My hon. Friend the Member for Montgomeryshire made a very thoughtful speech about terrier work, which is an emotive issue. Terrier work makes some want to ban foxhunting, perhaps because they do not understand why it is used or because some of their knowledge of it is based on what happened before hunts regulated it more carefully. That in itself is cause for thought for those of us who do not believe in a ban on hunting but could be persuaded, particularly if it satisfied some fears, of a case for more external regulation of terrier work. It is a very important area and one that we ought to think about carefully.

Because of the extraordinary and absurd provision that the dog cannot be used below ground, amendments Nos. 118 and 125 are designed to deal with the difficulty of a gamekeeper, or even of an ordinary citizen, who uses a dog to deal with a pest control problem. The provision destroys all other exemptions—a list ranging from pest control to lions which have escaped from zoos—as every one of them is qualified by the ``not below ground'' limitation. The trouble is that it is places below ground to which animals go in precisely such circumstances. That is why it is important that we sort out the definition.
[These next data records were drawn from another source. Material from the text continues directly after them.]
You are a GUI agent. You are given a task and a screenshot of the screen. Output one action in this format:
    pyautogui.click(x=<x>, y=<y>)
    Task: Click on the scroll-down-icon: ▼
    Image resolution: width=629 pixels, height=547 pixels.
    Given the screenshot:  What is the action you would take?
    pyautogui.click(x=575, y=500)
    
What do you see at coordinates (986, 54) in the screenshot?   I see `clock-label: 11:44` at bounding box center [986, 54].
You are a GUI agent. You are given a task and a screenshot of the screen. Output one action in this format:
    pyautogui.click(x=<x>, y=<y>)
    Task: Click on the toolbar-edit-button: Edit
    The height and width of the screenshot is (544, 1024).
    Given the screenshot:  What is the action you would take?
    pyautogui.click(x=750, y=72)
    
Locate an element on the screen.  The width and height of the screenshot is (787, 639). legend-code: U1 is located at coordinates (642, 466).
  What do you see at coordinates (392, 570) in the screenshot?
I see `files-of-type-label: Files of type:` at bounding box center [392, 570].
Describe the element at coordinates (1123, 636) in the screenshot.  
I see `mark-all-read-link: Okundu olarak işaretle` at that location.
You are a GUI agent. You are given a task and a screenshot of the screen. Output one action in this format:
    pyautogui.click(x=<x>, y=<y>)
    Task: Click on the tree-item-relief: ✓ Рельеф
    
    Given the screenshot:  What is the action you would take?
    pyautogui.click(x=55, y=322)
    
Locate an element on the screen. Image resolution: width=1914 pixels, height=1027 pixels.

Where does a rat bolt to if a dog is chasing it? It finds somewhere sheltered and secure. It may find a cellar—and I have already given the example of the cellar of the demolished house as a place to which a rat has access. It may find a minedrift or a mineshaft. My constituency is riddled with old mineshafts and minedrifts, some dating back over hundreds of years. The rats know where they are, and they will shelter in them.

Amendment No. 125 deals with caves and potholes. Where is the goat that we discussed earlier likely to shelter? In a cave—we have caves in the Cheviots. A cave is below ground; there is ground above one's head when one stands in a cave. The goat may find its way into a pothole. Those are definitional problems; they are not the fundamental issues of the Bill. However, if we do not get them right, then yet again people could be liable for prosecution when going about legitimate and normal activities. I will happily give way to my hon. Friend, who I know is anxious to be helpful with this sort of thing.